Posing as a customer, Talisma asked every site in the audit whether betting via the internet is legal in the UK. The support offered by the 100 gambling sites was less than satisfactory, with:
- 40 per cent of e-mails ignored
- 16 per cent of the calls made to the sites not answered
- 30 per cent of online internet chat sessions requesting advice not reply to.
With customers now encouraged to interact with gambling sites using more cost effective communication methods such as email and online chat, the audit also analysed how good the sites were at supporting these new channels. When tested, 80 per cent of the websites had disparate systems supporting different communication channels, meaning that staff were not able to access the necessary information to solve enquires, creating
frustration in the customer and probable lost business.
The audit carried out in August 2006 also concluded that online self service support for customers was particularly bad. Only four per cent of sites were able to provide users with a service that allowed them to search online help documents for solutions to their problems.

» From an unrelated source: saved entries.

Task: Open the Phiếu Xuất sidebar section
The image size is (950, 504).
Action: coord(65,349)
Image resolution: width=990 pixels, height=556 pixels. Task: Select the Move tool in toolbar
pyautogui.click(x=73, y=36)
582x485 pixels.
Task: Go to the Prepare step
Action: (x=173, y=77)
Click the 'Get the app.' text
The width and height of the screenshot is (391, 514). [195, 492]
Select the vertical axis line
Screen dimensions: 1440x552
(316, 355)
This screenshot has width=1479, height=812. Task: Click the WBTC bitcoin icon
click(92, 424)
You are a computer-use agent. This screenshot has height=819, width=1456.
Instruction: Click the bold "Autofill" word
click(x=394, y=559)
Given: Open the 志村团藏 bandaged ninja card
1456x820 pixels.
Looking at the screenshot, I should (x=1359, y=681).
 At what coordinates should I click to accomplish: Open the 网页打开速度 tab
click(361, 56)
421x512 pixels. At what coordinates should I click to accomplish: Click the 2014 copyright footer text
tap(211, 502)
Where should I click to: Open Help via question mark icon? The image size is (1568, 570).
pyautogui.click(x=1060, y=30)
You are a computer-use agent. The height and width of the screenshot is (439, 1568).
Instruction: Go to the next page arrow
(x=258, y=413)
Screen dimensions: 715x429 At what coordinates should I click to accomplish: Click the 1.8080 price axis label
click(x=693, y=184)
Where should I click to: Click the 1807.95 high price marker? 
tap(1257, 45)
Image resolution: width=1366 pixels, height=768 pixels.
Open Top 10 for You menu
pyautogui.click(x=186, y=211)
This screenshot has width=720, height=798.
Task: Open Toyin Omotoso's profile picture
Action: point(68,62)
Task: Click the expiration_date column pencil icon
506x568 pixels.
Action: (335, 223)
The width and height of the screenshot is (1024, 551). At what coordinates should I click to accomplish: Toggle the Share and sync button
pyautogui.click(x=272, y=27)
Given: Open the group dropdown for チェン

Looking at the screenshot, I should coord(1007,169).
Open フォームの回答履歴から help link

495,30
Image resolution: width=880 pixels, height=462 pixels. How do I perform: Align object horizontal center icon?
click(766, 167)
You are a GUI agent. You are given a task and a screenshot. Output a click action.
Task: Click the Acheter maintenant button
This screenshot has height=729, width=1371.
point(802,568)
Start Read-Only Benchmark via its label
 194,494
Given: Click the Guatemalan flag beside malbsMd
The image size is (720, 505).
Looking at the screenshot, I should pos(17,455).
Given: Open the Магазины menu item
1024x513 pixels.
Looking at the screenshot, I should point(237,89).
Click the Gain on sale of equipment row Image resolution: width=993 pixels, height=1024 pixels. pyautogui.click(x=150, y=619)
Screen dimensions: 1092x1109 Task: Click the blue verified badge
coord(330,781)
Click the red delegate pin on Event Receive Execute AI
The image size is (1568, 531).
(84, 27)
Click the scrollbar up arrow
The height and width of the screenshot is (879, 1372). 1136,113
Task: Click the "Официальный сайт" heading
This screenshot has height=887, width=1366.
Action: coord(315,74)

“Over the past few years the industry has made a significant investment in online gambling sites. Many organisations are failing to integrate their online services with customer service operations. When you consider that the online gambling market is becoming increasingly competitive and that customers are able to move to a competitor with a click of a mouse, organisations need to start perceiving customer service as a differentiator rather then a luxury,” said Jon McNerney, vice president international operations at Talisma.
Methodology The Talisma online gaming audit was conducted amongst the top 100 UK online gaming companies in August 2006.